Jean-Michel Folon (1934-2005) est une figure majeure de l’art belge. Artiste aux multiples talents, il s’est illustré dans le dessin, la peinture, l’illustration et la sculpture. C’est au cours des années 1990 qu’il se lance résolument dans la sculpture. Caractérisées par leur frontalité et leur corporalité, ses créations se nourrissent des arts premiers, des habitants des Cyclades aux Étrusques, des masques africains aux totems indiens. Folon les présente en 1995, square du Petit Sablon à Bruxelles, puis au château de Seneffe l’année suivante. Largement centrées sur l’humain, elles incarnent des thèmes traités autrefois graphiquement et projettent ainsi l’univers de l’artiste dans des environnements nouveaux et paysagers.

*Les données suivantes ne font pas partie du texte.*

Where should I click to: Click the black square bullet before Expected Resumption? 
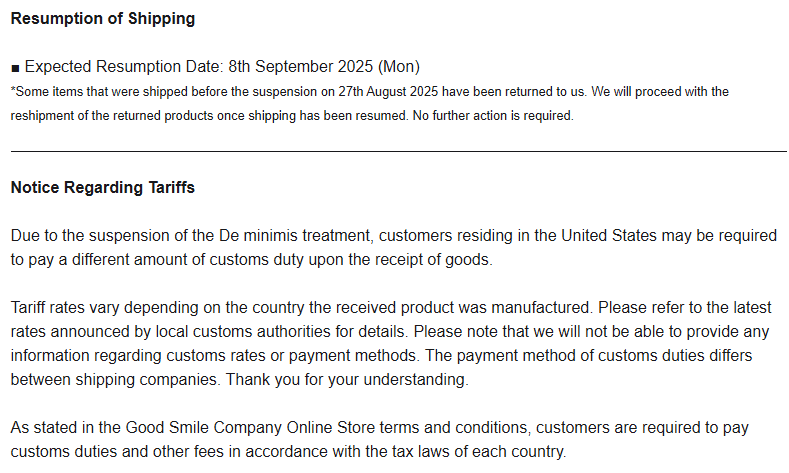15,68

Onirique et humaniste, l’univers de Folon se distingue par des personnages solitaires et des décors épurés, traduisant des thèmes universels comme la liberté, l’évasion ou la fragilité humaine. Enfant, l’artiste avait coutume de passer ses vacances à Knokke, station balnéaire à laquelle il est resté profondément attaché et où cette œuvre, l’une des plus emblématiques, a vu le jour.

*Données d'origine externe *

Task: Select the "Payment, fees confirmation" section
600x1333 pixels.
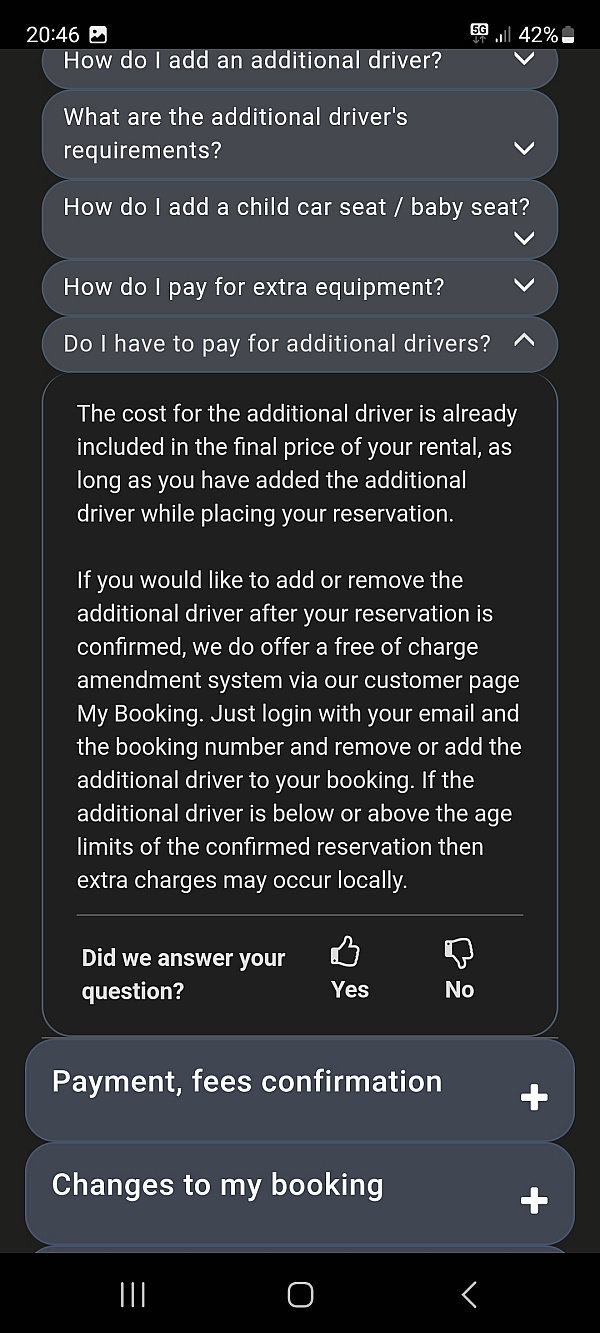Action: [x=247, y=1082]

Au fil des années, La Mer, ce grand sculpteur est confrontée à l’ensablement et à l’érosion. Ce phénomène a partiellement enfoui l’œuvre, réduisant sa visibilité et accélérant sa dégradation. Alertée, la Fondation Folon a collaboré avec la commune de Knokke-Heist pour la relocaliser sur un brise-lames plus élevé. Cette action a permis d’en préserver à la fois l’intégrité physique et l’esprit poétique souhaité par l’artiste.
L’œuvre, intitulée La Mer, ce grand sculpteur, représente un homme assis, vêtu d’un manteau et coiffé d’un chapeau, des traits récurrents dans l’univers de Folon. Ici, Folon s’est inspiré de l’œuvre de René Magritte. Le personnage chapeauté rappelle également l’inspecteur Maigret, héros des livres éponymes de Georges Simenon. Le nom de l’œuvre en bronze, mêlant réalisme et poésie, s’inspire d’un recueil d’essais de Marguerite Yourcenar, Le Temps, ce grand sculpteur, suggérant que la mer, par son mouvement incessant, façonne, elle aussi, les objets, les êtres et le temps. Tourné vers l’horizon, l’homme semble contempler l’immensité et le flux des marées. Il incarne ainsi la fragilité humaine confrontée à des forces qui le dépassent.